■ Work task 1 ■
Reproduce word for word the part of the forum thread that opens with the words containing "I was wondering" and closes with "in their example.".
■ Work task 2 ■
Give a two-sentence summary of the forum thread.

■ Exercise text ■
____

Question: Kallisto | bustools workflow for fastq with R1 and R2 (forward and reverse)?
9 months ago by
F. Golestan60
F. Golestan60 wrote:


I want to use Kallisto | bustools workflow for single-cell RNA-seq analysis. However, I have paired-end fastq files where each sample has two files R1 and R2 (forward and reverse). But, it seems that Kallisto | bustools accepts a single file of sequences for each sample.

I was wondering if there is any way to run Kallisto | bustools workflow for fastq files with two files R1 and R2?

I would highly appreciate any advice and help in this regards.

Best wishes,


modified 9 months ago by h.mon30k • written 9 months ago by F. Golestan60

Kallisto | bustools site shows R1/R2 reads being used in their example.

kallisto bus -i Mus_musculus.GRCm38.cdna.all.idx -o bus_output/ -x 10xv2 -t 4 SRR8599150_S1_L001_R1_001.fastq.gz SRR8599150_S1_L001_R2_001.fastq.gz
written 9 months ago by genomax85k

Thank you very much for your guide. Yes you are right, in their example, they used file names of SRR8599150_S1_L001_R1_001.fastq.gz and SRR8599150_S1_L001_R2_001.fastq.gz. They also mentioned that they used "mouse retinal cells SRR8599150 dataset from Koren et al., 2019". However, I downloaded these example dataset from ENA database ( and I got SRR8599150.fastq.gz and SRR8599151.fastq.gz files. I do not know why the name of their used files is different from the one that I got from ENA.

____

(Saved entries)
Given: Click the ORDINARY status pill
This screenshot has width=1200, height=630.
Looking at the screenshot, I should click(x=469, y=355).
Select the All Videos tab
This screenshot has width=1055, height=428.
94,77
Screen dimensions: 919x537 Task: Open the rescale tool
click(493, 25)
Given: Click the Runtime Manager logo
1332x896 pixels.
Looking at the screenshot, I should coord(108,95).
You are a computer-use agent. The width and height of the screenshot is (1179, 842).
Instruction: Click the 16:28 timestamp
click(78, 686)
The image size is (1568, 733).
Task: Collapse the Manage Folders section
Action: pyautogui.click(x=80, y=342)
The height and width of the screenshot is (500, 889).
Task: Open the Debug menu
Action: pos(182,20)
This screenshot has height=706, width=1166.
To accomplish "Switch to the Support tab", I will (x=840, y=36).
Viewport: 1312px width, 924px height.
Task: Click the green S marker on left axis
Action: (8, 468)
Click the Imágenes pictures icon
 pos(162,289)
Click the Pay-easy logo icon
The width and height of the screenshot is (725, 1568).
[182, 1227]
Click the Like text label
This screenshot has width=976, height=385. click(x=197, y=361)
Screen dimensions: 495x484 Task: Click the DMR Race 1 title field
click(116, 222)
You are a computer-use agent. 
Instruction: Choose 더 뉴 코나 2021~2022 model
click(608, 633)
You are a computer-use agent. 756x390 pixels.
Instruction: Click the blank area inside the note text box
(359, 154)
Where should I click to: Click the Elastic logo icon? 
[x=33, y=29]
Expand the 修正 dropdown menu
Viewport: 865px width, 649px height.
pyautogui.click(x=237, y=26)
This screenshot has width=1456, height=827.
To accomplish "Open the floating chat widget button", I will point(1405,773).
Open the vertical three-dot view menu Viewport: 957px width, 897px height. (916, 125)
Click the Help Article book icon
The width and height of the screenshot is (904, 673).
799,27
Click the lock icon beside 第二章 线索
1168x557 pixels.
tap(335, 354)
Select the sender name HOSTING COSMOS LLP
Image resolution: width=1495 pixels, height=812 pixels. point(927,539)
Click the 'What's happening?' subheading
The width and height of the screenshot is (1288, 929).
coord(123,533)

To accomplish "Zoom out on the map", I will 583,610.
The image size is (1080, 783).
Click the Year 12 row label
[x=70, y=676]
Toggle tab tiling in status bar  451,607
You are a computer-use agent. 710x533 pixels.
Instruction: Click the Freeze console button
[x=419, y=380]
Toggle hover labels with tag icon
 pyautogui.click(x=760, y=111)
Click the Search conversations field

____

■ Output 1 ■
I was wondering if there is any way to run Kallisto | bustools workflow for fastq files with two files R1 and R2?

I would highly appreciate any advice and help in this regards.

Best wishes,


modified 9 months ago by h.mon30k • written 9 months ago by F. Golestan60

Kallisto | bustools site shows R1/R2 reads being used in their example.

■ Output 2 ■
A user asks whether the Kallisto | bustools workflow for single-cell RNA-seq analysis can be run on paired-end fastq files, where each sample has separate R1 and R2 files. A reply notes that the Kallisto | bustools site's example uses R1 and R2 reads, and the user answers that the same dataset downloaded from ENA came as SRR8599150.fastq.gz and SRR8599151.fastq.gz, whose names differ from the files in the example.